Custom script bundle is now possible with Auto Deploy in vSphere 6.5

It has been some time since I had looked at the Auto Deploy and Host Profile feature in vSphere. As a former customer, I still remember one of the challenges I had in evaluating Auto Deploy and specifically Host Profiles was the fact that it did not cover all the possible ESXi configurations. This made it very difficult to operationalize as you still needed to handle post-configurations through other mechanisms. Trying to keep both solutions did not make sense for me and I ended up opting for the traditional scripted installation method via Kickstart which I had hooks into automate the full ESXi configuration.
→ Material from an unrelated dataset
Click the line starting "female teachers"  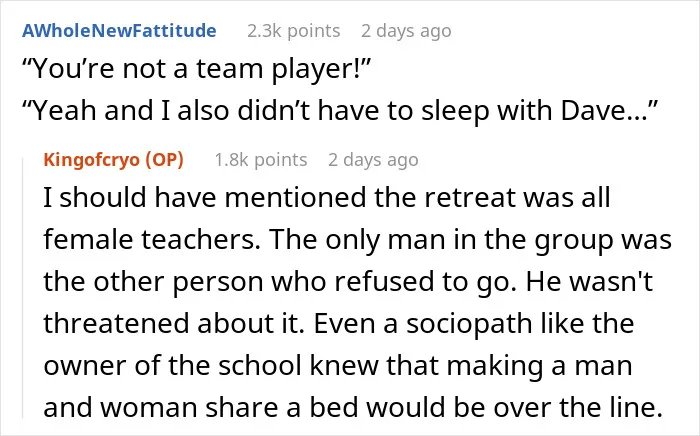358,240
In vSphere 6.5, there was a huge effort to significantly improve both Auto Deploy and Host Profile to what customers had expected of this feature, especially around bringing parity between the configurations that could be done using the vSphere Clients and/or vSphere APIs into Host Profiles. In addition, there was also several UI enhancements that now makes it possible to use both Auto Deploy and Image Builder directly from the vSphere Web Client which was never possible before. For more details, be sure to check out the What's New vSphere 6.5 white paper here.

One new feature that I think is worth calling out is the new Script Bundle capability in Auto Deploy. Previously, if a particular configuration was not available via Host Profiles, there was nothing you could really do and you had to write your own custom post-deployment script to apply to the ESXi host. As I mentioned earlier, in vSphere 6.5, we have closed the gap on the ESXi configurations that were not possible using Host Profile and will ensure that will be in sync going forward. Having said that, there are still certain configurations that are not possible today such as creating a custom ESXi firewall rule for example. For these cases, you either had to either hack it up using a method like this or to create a custom ESXi VIB which would then force customers to lower their ESXi's software acceptance level which was not ideal nor acceptable, especially for customers that are security conscious.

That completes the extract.